Bacterial EPIYA effectors – Where do they come from? What are they? Where are they going?

Recent studies have revealed a distinct class of bacterial effectors defined by the presence of EPIYA or EPIYA-related motif. These bacterial EPIYA effectors are delivered into host cells via type III or IV secretion, where they undergo tyrosine phosphorylation at the EPIYA motif and thereby manipulate host signalling by promiscuously interacting with multiple SH2 domain-containing proteins. Up to now, nine EPIYA effectors have been identified from various bacteria. These effectors do not share sequence homology outside the EPIYA motif, arguing against the idea that they have common ancestors. A search of mammalian proteomes revealed the presence of a mammalian EPIYA-containing protein, Pragmin, which potentiates Src family kinase (SFK) activity by binding and sequestrating the SFK inhibitor Csk upon EPIYA phosphorylation.
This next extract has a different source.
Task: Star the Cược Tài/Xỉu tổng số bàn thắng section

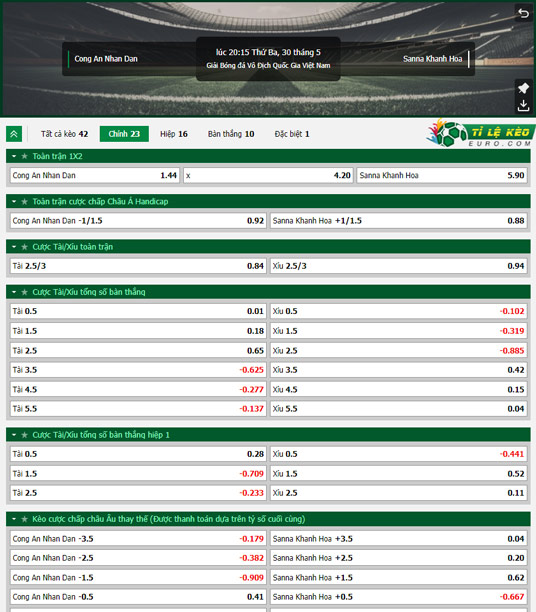Action: [25, 292]
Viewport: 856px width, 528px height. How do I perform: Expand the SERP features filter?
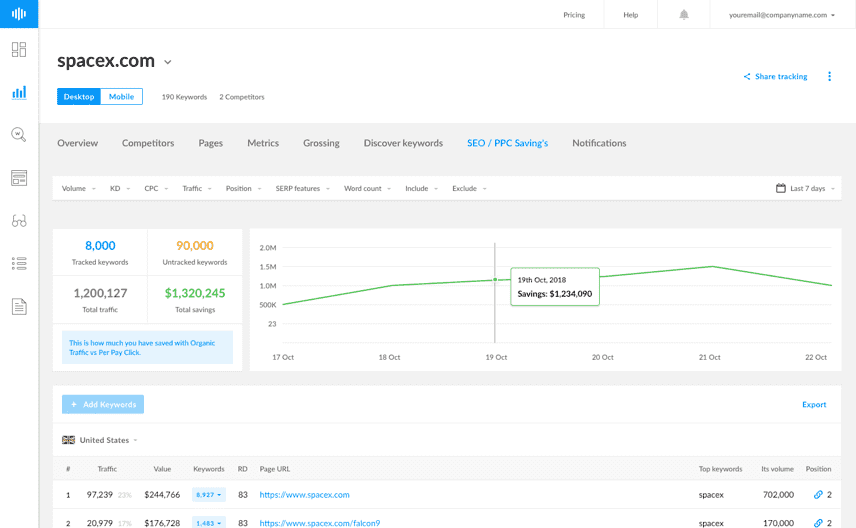[x=300, y=188]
As several bacterial EPIYA effectors also target Csk, they may have evolved through generation of sequences that mimic the Pragmin EPIYA motif. EPIYA motifs are often diverged through multiple duplications in each bacterial effector. Such a structural plasticity appears to be due to intrinsic disorder of the EPIYA-containing region, which enables the bacterial effectors to undergo efficient phosphorylation and mediate promiscuous interaction with multiple host proteins. Given the functional versatility of the EPIYA motif, many more bacterial EPIYA effectors will soon be emerging.